**The task**.
Each line below should be repeated exactly as it stands.

BEGIN Data section

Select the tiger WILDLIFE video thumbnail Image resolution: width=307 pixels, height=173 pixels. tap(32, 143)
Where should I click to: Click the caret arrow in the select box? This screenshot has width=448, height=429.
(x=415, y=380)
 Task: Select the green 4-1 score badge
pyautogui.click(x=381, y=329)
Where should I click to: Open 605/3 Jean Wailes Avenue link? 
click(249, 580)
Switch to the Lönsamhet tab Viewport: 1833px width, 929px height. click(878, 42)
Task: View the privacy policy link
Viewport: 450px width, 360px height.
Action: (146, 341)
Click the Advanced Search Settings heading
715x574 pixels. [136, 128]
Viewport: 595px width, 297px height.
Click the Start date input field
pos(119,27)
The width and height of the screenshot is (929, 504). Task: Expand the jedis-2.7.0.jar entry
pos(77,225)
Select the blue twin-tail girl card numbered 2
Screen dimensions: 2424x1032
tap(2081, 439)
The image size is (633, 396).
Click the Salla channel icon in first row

END Data section

**Result of this exercise**.
Select the tiger WILDLIFE video thumbnail Image resolution: width=307 pixels, height=173 pixels. tap(32, 143)
Where should I click to: Click the caret arrow in the select box? This screenshot has width=448, height=429.
(x=415, y=380)
 Task: Select the green 4-1 score badge
pyautogui.click(x=381, y=329)
Where should I click to: Open 605/3 Jean Wailes Avenue link? 
click(249, 580)
Switch to the Lönsamhet tab Viewport: 1833px width, 929px height. click(878, 42)
Task: View the privacy policy link
Viewport: 450px width, 360px height.
Action: (146, 341)
Click the Advanced Search Settings heading
715x574 pixels. [136, 128]
Viewport: 595px width, 297px height.
Click the Start date input field
pos(119,27)
The width and height of the screenshot is (929, 504). Task: Expand the jedis-2.7.0.jar entry
pos(77,225)
Select the blue twin-tail girl card numbered 2
Screen dimensions: 2424x1032
tap(2081, 439)
The image size is (633, 396).
Click the Salla channel icon in first row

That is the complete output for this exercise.